Lisa grinned. “The shark won’t be back, either.”
She laughed at his surprised expression.
“You killed a shark?” he asked, raising his eyebrows.
He looked her over quickly. There was not a mark on her perfect body. Even the gash on the side of her head and the wound on her shoulder from where she hit the rock was healed.
“I don’t understand,” he said, finally. “Who are you? What are you? I pray daily for an angel to deliver us from the Verdugo Brothers. Are you that angel?”
Lisa had no idea how to answer his soul-rending questions. She sat silently, gazing at him. She didn’t know how her mother calmed the people she helped, but she tried radiating ‘calm’ into Macario’s mind. Surprisingly, he noticed her mental touch.
“I felt you touch my mind last night,” he confessed to her, “and I fled. After I left you with that butcher, I went to confession. I knew it wouldn’t help you, but I needed to unburden my soul. I’ve helped him to kill so many…”
There were tears in his eyes. “I walked the sands this morning, searching for your remains. The gulls always come to this beach. His victims draw them. Part of what I do to protect him is make certain that the remains are covered and out of sight of the turistas. I was glad when I didn’t find you.
“But I saw the gulls flying over the ocean,” he said. “That happens when he feeds the shark. But I swear, as I squinted out to see the gulls – to see if they were diving for food or just flying – I swear I saw an angel flying among them.”
He stared at her intently. She looked away, afraid of his next question – afraid of her answer. She was discovering that she was strongly attracted to this young man, this handsome Latin whose name means ‘happy’ and who was the most tormented, tortured soul she’d ever met.
“Are you that angel?” he asked quietly, hopefully.
She looked up at him, her mouth open, uncertain what would come out.
“I’m not an angel,” she said quietly. Then she added, “but I do know how to fly. Although, I’m not very good at it.”
She sighed, hoping that he wouldn’t flee in terror. She had no idea why she told him that.
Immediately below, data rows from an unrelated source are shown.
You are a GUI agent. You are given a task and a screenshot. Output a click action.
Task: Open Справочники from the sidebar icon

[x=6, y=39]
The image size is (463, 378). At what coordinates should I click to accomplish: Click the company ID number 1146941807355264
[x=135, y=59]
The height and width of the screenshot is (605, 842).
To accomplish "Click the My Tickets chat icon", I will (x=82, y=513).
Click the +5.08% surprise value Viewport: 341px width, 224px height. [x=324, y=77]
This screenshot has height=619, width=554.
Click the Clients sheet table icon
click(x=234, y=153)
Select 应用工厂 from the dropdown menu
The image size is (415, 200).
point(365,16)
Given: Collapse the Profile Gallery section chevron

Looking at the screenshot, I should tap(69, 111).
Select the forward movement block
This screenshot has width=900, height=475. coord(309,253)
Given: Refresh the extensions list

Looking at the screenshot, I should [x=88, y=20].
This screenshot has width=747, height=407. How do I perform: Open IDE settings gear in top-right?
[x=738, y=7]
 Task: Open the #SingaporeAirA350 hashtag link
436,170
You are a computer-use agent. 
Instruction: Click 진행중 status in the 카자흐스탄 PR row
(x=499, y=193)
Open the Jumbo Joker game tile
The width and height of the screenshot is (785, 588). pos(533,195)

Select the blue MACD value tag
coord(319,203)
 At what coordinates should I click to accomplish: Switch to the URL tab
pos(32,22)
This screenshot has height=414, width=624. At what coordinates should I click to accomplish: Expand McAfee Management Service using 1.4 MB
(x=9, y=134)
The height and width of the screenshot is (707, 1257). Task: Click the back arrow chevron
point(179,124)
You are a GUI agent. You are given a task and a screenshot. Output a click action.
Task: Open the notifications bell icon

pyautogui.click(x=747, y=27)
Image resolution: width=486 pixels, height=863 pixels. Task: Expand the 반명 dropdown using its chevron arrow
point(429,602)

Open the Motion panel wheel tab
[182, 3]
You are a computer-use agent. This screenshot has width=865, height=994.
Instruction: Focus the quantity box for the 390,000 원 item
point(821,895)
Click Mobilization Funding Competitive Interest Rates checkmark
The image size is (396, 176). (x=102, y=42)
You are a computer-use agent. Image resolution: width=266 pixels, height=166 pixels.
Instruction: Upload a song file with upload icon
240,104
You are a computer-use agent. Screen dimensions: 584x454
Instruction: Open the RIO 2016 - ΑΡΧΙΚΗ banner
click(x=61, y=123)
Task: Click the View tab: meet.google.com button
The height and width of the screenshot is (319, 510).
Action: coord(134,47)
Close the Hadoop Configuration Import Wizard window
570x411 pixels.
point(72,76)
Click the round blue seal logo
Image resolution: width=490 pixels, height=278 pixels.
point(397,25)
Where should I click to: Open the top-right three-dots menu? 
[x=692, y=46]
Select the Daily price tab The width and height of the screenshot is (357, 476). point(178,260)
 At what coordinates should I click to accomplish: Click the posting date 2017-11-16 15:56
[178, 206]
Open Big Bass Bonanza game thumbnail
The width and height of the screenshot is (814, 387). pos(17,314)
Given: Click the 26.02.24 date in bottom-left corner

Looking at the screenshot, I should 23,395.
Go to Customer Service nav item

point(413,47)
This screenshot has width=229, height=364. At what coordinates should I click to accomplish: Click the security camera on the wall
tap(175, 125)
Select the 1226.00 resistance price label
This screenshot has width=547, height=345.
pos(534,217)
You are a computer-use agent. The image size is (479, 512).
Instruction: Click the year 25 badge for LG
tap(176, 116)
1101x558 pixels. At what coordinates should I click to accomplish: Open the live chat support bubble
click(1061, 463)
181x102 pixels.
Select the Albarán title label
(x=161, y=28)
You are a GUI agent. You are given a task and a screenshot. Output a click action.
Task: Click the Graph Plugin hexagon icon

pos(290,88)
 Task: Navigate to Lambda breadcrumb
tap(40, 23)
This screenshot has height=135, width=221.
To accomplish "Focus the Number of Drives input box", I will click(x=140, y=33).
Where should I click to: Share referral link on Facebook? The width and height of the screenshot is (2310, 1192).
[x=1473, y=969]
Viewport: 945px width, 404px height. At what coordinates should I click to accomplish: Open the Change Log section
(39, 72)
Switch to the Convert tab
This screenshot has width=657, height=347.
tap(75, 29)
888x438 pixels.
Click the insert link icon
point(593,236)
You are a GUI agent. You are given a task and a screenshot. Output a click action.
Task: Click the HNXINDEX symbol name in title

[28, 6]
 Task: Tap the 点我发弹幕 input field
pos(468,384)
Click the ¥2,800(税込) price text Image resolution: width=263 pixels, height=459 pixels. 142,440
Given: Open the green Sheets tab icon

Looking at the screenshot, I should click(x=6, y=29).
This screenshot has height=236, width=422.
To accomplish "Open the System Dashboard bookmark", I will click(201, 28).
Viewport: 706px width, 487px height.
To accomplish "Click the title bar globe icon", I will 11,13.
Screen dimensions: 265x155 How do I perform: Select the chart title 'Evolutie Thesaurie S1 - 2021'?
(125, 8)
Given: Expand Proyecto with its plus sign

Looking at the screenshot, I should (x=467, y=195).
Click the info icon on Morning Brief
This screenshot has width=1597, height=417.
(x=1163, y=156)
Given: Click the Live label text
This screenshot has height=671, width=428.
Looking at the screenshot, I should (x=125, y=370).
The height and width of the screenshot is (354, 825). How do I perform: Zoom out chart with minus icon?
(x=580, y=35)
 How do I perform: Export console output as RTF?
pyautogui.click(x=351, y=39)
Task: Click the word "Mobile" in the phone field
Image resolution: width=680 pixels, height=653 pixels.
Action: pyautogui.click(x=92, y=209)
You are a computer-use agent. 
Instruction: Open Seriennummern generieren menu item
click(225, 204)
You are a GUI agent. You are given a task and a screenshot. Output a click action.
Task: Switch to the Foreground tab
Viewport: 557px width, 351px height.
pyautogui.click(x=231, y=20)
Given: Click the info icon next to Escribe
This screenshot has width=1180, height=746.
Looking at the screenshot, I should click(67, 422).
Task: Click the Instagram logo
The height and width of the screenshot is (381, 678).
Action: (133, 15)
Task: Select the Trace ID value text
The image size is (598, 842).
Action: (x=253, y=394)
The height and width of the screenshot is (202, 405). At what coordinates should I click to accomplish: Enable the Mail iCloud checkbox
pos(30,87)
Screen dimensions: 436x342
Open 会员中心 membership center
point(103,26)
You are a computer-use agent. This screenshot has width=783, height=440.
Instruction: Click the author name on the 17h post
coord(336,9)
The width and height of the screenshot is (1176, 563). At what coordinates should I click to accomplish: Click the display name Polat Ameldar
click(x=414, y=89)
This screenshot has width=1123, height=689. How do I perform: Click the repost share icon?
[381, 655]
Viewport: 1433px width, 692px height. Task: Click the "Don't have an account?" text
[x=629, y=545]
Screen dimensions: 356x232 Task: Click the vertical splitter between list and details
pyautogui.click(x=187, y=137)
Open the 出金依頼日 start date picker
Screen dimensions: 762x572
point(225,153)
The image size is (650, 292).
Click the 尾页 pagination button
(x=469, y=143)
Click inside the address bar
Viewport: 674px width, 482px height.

She felt she couldn’t withhold anything from him. She never felt that way before, not even with her parents. Especially not with her parents!
“Well, angel or not,” he said, confiding in her, “you are special! I felt that last night. Your people must be special people who go where you are needed. And you are desperately needed here.”
“Then, I suppose,” Lisa finished his thought for him, “I suppose we should go met the Verdugo Brothers.”
She rose to her feet. She felt strangely calm – relaxed, even. She didn’t remember a time when she wasn’t tortured about something – fire, sex, parents, whatever.
“We should find you something to wear,” Macario suggested.
‘She’s really going to go through with it!’
“How many secrets can you handle in one day?” she asked, cryptically.
“What do you mean?” he asked. “I saw you fly, and your people are not indigenous to this place. What other secrets do you have?”
Lisa held out her hand. In her mind, she was visiting her bedroom, picking out something nice to get murdered in. A pair of jeans and a cut-up T-shirt with a Suicide Girls emblem on it appeared in her arms. She quickly put them on.
“Ready,” she said, grinning up at him.
Mac read the T-shirt. “Very appropriate. Let’s go.” He didn’t smile.
“You know a lot of big words,” she said, liking the way he talked.
They walked along the beach for awhile, then up to the road and across a gravel parking lot. Mac noticed that the girl didn’t seem to care that she was walking barefoot on very sharp, hot gravel. His feet were tough, but even he would wince if he were walking barefoot here.
“Do you eat?” he asked. “I mean, are you hungry?”
“Do I eat?” she asked, laughing. “Do I look that much like I come from another planet?”
Macario couldn’t believe that, after she’d just admitted and demonstrated that she was much more than a mere human, she would ask such a question.
“I know you’re from another planet,” he admitted. “I just wanted to know if you’d like to eat before you sacrifice yourself.”
Lisa laughed at the way he said that. “I not going to sacrifice myself.”
“What are you going to do then,” he asked. “Kill them?”
“I don’t know,” she admitted. “Do you think I could ask them not to bother you and your friends any more?”
He laughed at that. “Reasoning with the Verdugo Brothers. That’s a new one. Are you hungry?”
“Starving,” she confessed. “What are my choices? Human or animal?”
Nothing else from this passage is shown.